Saved entries
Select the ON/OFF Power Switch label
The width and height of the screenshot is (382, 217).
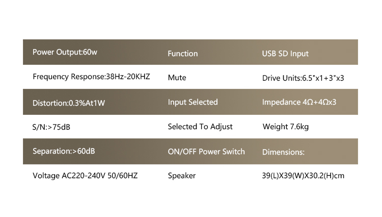206,152
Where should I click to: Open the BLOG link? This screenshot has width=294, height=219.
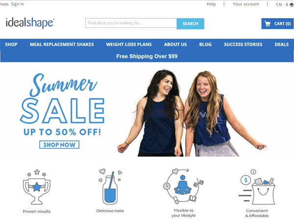[x=205, y=45]
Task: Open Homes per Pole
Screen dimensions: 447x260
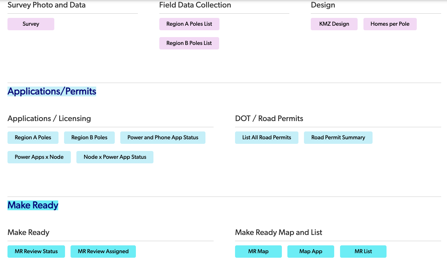Action: (x=390, y=24)
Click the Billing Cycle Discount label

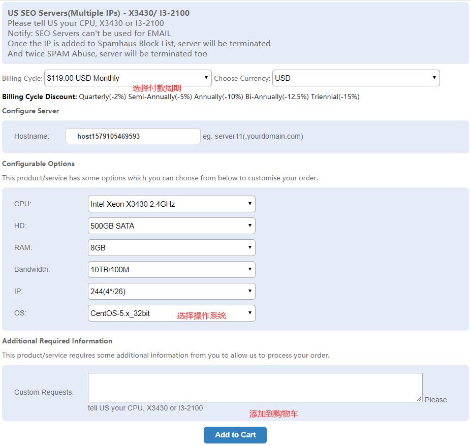[x=40, y=97]
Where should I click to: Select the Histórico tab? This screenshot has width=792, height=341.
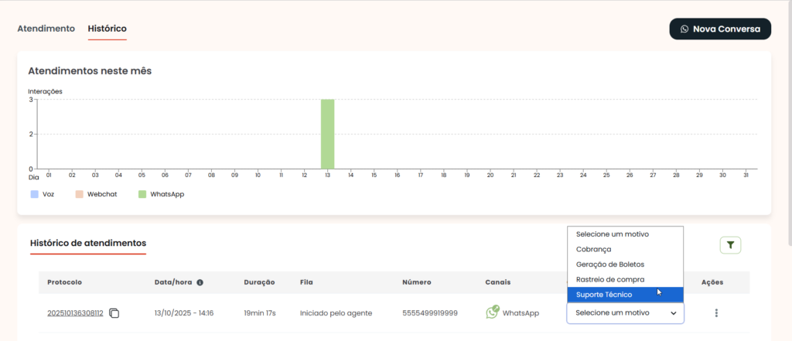(x=108, y=29)
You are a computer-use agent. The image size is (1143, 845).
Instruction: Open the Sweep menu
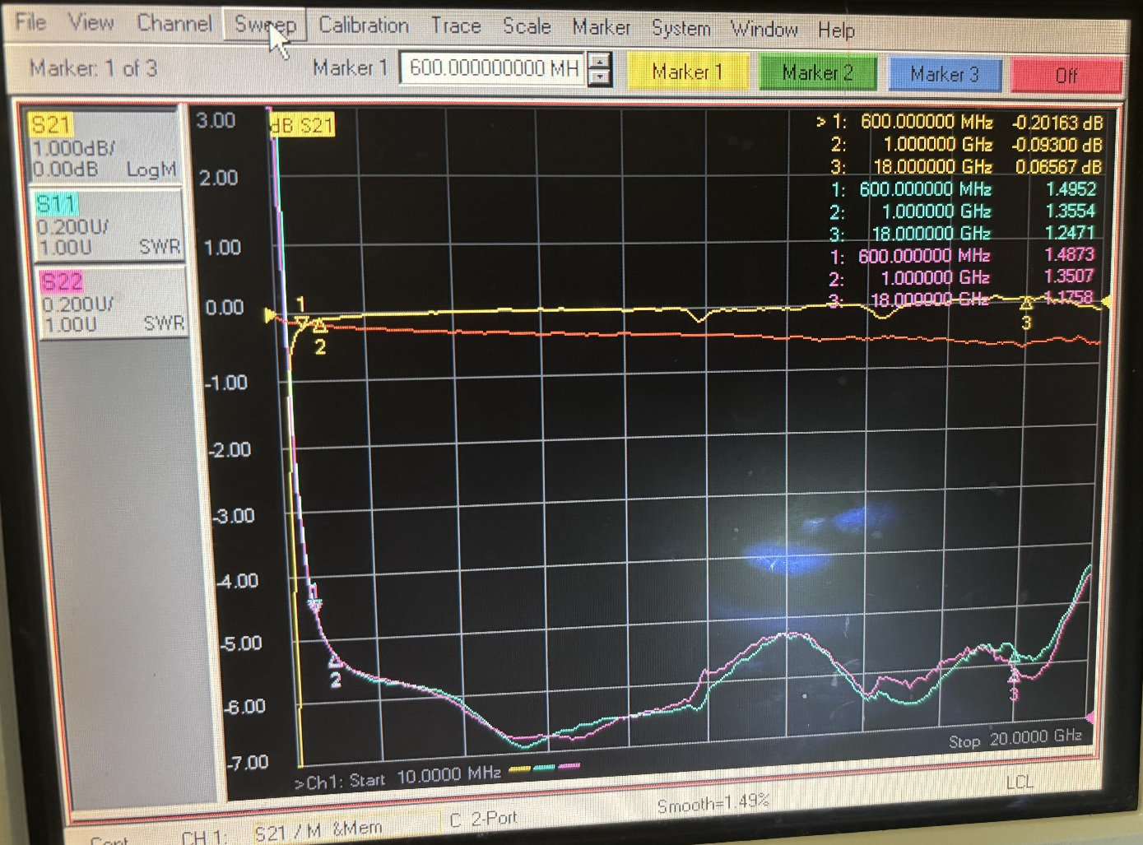point(264,25)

» Try it
What you return must match the entries above exactly, apart from the pictures, which are left out.

» Response
Select the ON/OFF Power Switch label
The width and height of the screenshot is (382, 217).
206,152
Where should I click to: Open the BLOG link? This screenshot has width=294, height=219.
[x=205, y=45]
Task: Open Homes per Pole
Screen dimensions: 447x260
Action: (x=390, y=24)
Click the Billing Cycle Discount label

[x=40, y=97]
Where should I click to: Select the Histórico tab? This screenshot has width=792, height=341.
(x=108, y=29)
You are a computer-use agent. The image size is (1143, 845).
Instruction: Open the Sweep menu
point(264,25)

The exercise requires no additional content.